Vengés, vengés, vengés

Christophe Bouguennec: Le 14 juillet approchait et au camp  de Ty Goel Yann on parlait d'un autre parachutage soit le soir de la fête nationale et d'un défilé à Scaër pour remettre une gerbe au monument aux morts. À ce moment il n'y avait plus de Allemands au bourg mais il y avait toujours à Coat Loc’h. Le matin du 14 juillet on se fardait(*) à qui mieux-mieux pour faire la rentrée en ville que nous n’avions pas vu depuis quelques temps.

 Reçu à Broust par JLG, un éclaireur,  qui nous amène au bourg à travers champs par Dourgaon ,débouchant à la Croix de mission. Là nous recevons  du renfort: quelques FTP dont Le Moal. On s'est mis en colonne par un. Bob, moi ,  Jean Vigouroux, Louis Le Rest et  deux ou trois autres faisions  partie du groupe armé de fusils mitraillettes, FM (fusil mitrailleur) et grenades et pistolets On était très chargé même de trop descendant la grande rue au pas. Même un chat dans la rue. Les habitants avaient fermé les volets mais nous regardaient passer et marcher au pas. Un groupe d'hommes habillé en Tommy (soldat anglais), chacun se sentant plus ou moins émotionné. Louis Le Rest me disait :  « Je n'entends plus rien pas même le bruit de mes souliers » mais moi je les entendais parfaitement.

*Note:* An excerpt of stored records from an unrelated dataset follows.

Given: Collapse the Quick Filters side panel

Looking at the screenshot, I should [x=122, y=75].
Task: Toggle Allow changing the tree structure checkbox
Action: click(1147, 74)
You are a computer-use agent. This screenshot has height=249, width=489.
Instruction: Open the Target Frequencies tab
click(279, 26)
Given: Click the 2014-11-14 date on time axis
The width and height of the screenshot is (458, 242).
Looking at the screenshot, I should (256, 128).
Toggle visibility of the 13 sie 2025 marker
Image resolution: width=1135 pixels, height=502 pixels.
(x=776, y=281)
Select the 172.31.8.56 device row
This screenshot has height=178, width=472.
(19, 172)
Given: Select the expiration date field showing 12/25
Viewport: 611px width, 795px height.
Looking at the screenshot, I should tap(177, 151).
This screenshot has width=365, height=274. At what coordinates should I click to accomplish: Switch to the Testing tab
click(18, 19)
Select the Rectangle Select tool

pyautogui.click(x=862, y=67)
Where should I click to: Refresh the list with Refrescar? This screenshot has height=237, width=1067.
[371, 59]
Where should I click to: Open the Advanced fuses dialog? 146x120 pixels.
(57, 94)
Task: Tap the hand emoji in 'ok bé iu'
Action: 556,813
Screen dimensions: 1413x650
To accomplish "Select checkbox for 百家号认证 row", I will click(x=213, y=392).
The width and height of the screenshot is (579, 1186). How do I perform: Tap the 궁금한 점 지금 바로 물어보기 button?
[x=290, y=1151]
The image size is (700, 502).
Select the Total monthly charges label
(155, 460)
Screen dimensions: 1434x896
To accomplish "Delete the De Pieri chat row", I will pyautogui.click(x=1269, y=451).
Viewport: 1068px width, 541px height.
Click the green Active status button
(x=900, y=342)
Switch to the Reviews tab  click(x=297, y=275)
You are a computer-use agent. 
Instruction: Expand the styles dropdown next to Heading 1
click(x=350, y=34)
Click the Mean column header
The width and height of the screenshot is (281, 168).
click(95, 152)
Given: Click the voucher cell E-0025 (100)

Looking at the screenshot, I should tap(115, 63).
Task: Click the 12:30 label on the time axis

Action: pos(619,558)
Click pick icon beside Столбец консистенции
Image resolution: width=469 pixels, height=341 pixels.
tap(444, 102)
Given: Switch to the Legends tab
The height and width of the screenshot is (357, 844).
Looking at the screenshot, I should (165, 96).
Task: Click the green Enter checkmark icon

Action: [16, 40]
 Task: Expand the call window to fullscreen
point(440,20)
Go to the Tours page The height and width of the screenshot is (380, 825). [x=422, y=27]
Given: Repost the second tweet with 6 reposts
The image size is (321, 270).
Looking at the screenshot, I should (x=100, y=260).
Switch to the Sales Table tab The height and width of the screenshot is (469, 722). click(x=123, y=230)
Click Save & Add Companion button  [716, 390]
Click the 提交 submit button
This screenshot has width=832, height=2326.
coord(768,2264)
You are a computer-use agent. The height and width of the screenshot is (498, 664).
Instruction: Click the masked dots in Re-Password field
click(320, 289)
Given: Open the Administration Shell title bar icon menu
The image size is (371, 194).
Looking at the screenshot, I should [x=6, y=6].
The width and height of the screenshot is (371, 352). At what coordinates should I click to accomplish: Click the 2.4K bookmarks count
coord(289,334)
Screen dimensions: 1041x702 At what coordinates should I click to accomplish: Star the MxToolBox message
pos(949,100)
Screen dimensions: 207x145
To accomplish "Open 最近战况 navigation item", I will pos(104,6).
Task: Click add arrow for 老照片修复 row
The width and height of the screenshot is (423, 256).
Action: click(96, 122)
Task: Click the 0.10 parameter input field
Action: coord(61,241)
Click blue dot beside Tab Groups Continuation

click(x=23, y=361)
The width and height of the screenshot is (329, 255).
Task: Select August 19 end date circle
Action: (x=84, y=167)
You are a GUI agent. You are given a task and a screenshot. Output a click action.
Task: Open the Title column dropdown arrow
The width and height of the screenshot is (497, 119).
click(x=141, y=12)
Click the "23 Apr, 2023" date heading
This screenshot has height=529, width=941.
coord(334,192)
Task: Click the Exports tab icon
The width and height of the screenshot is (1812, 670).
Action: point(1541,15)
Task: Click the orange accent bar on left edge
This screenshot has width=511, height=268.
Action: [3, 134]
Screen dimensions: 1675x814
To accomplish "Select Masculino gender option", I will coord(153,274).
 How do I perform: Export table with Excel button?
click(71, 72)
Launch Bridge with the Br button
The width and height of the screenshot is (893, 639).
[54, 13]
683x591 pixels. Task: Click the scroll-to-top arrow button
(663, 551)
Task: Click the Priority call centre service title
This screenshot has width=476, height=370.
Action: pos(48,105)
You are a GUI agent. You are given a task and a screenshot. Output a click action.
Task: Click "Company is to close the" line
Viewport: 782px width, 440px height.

Pas un chat selon CH. Bouguennec, Une immense foule selon J.Vigouroux. La rue était déserte à l'arrivée des maquisards; la population a accouru au monument aux morts ensuite voyant qu'il n'y avait pas de risque majeur
Les membres du groupe Bob :assis, de gauche à droite: le sergent-chef Jean Vigouroux,le sous-lieutenant " Bob", André Guégan; le sergent-chef Christophe Bouguennec. Debout: le sergent-chef Louis Le Rest, le caporal chef Louis Tanguy, le sergent Roger Miossec et le sergent Louis Nicolas.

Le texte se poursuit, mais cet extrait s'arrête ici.